Short task: Identify each line in the listing that contains the word "Switch", and copy those lines.

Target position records

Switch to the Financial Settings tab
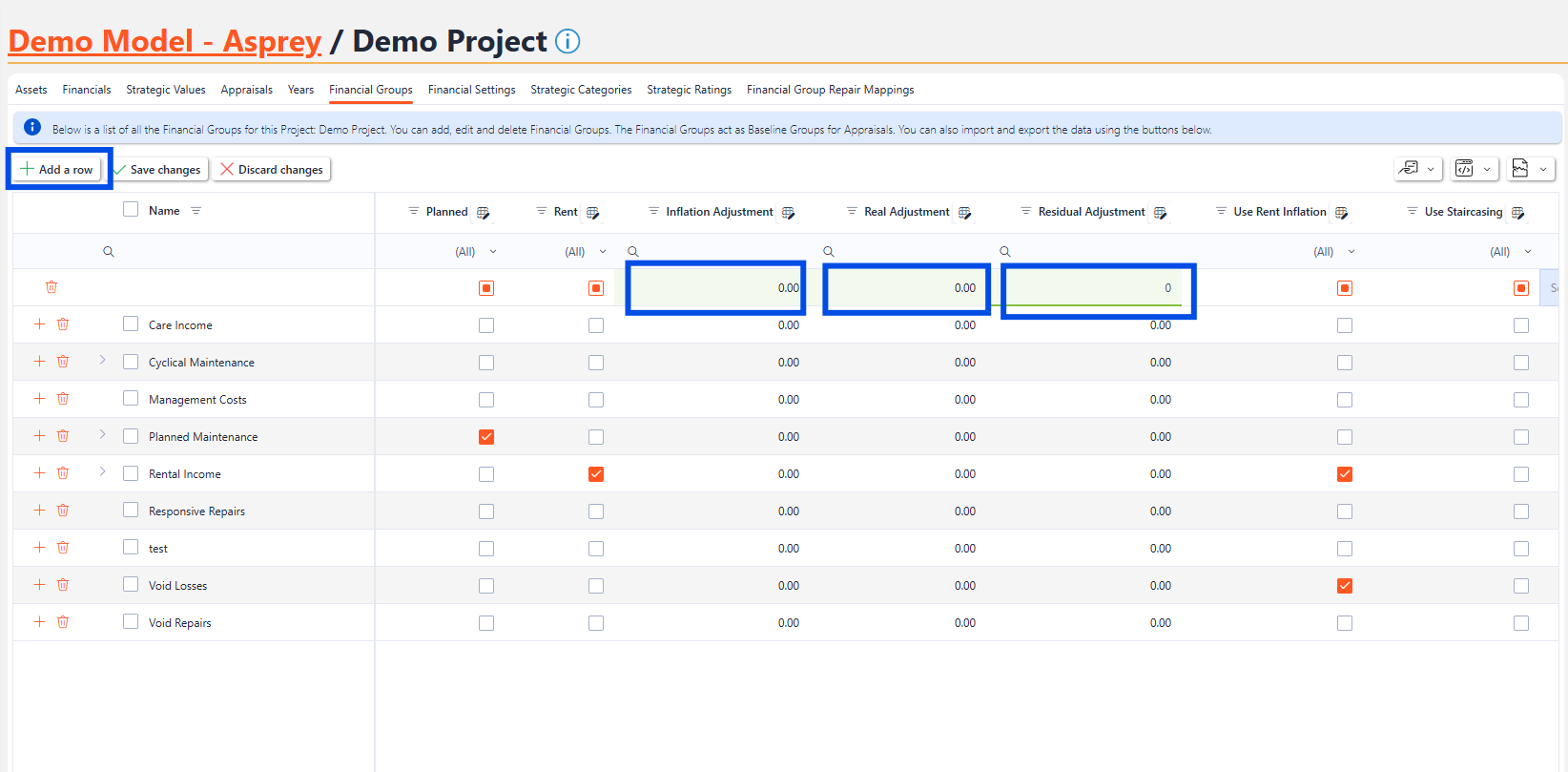pos(471,90)
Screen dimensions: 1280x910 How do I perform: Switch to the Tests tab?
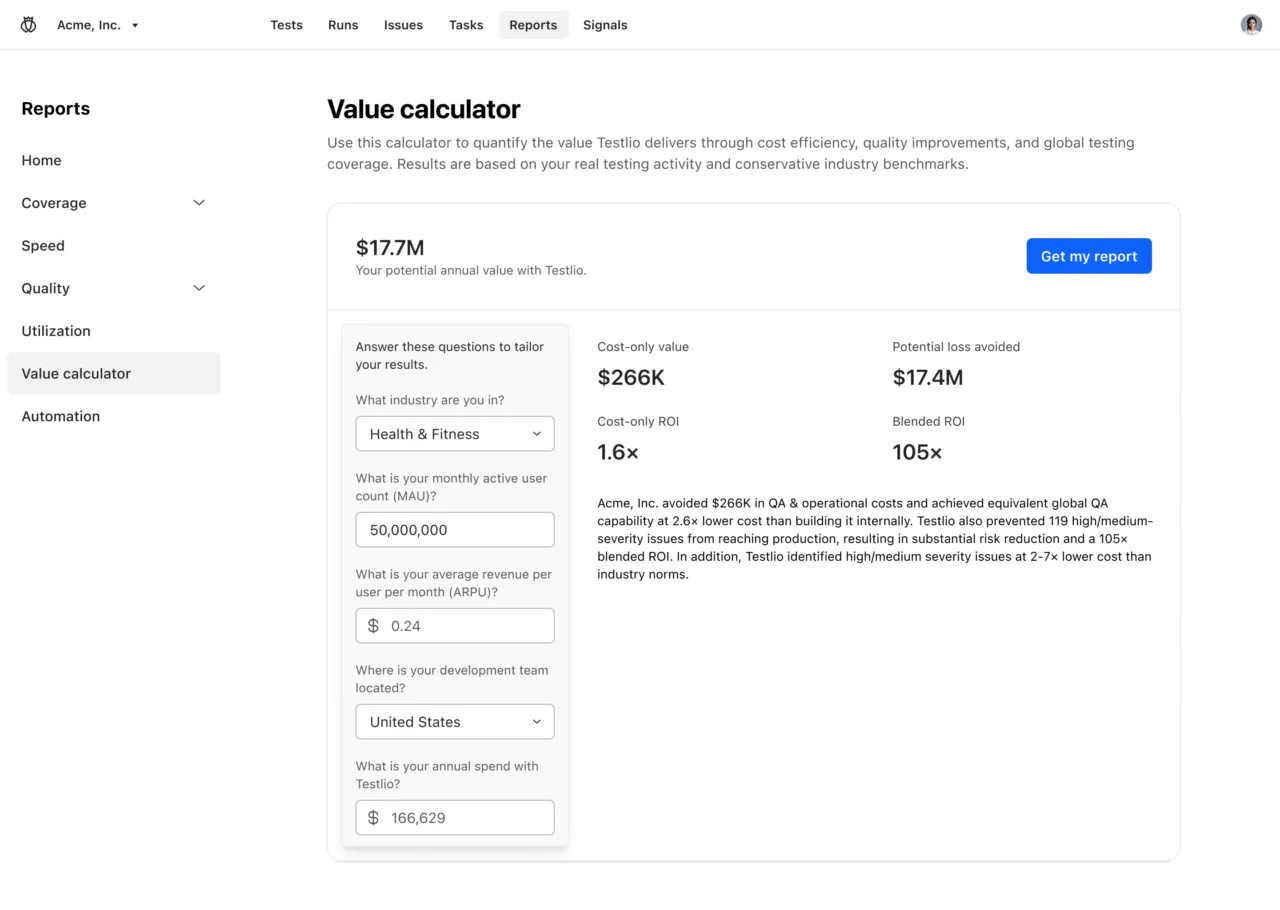pyautogui.click(x=287, y=25)
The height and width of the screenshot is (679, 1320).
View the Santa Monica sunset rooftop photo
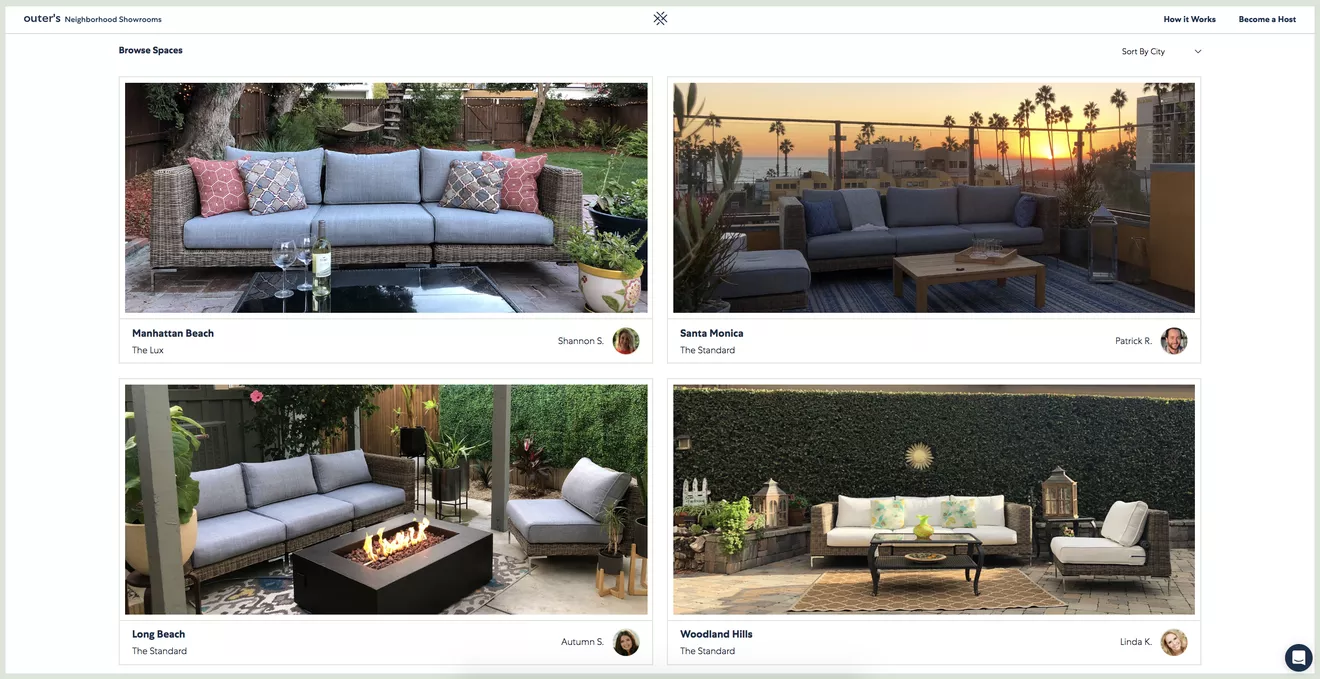(934, 198)
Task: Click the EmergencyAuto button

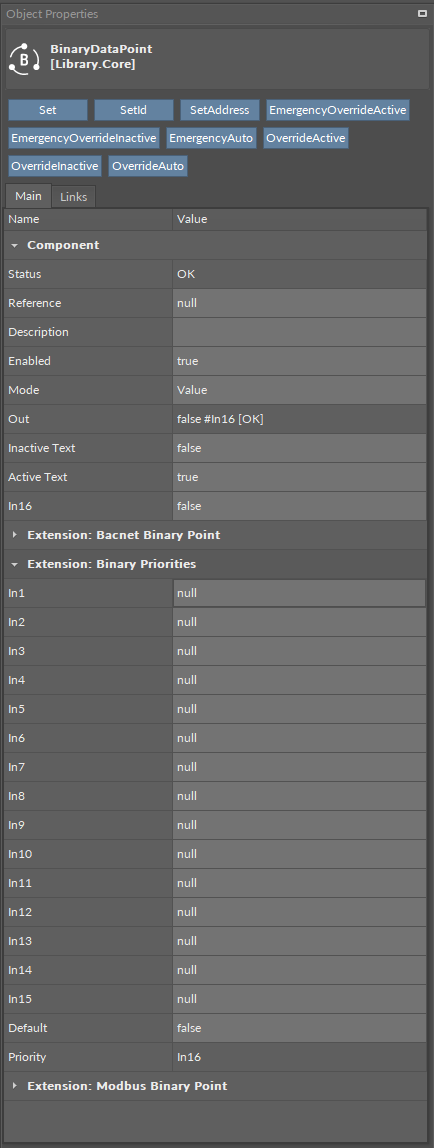Action: click(212, 138)
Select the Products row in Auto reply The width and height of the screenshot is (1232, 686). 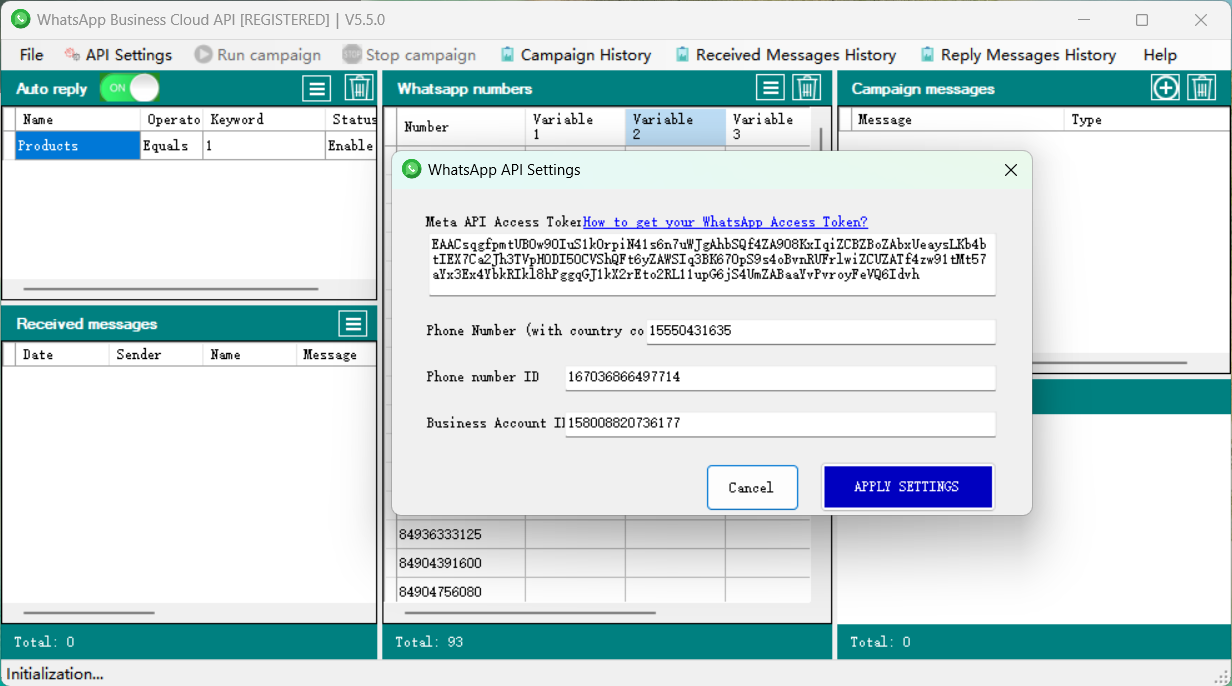point(78,146)
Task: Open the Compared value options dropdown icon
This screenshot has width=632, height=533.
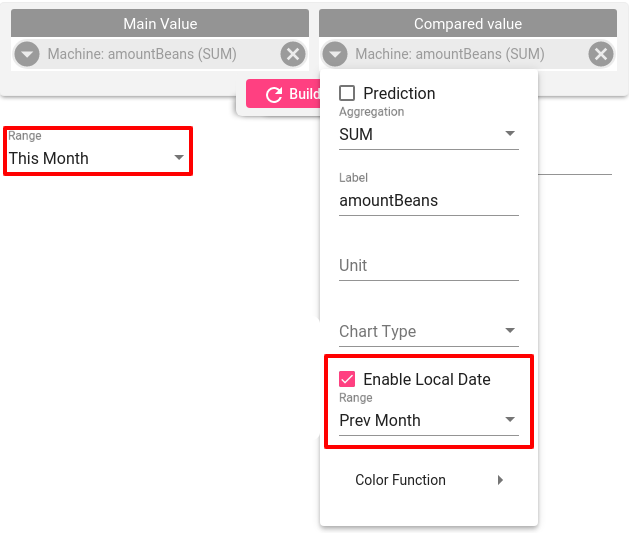Action: pyautogui.click(x=335, y=54)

Task result:
Switch to the Financial Settings tab
Screen dimensions: 1280x910 How do I perform: Switch to the Tests tab?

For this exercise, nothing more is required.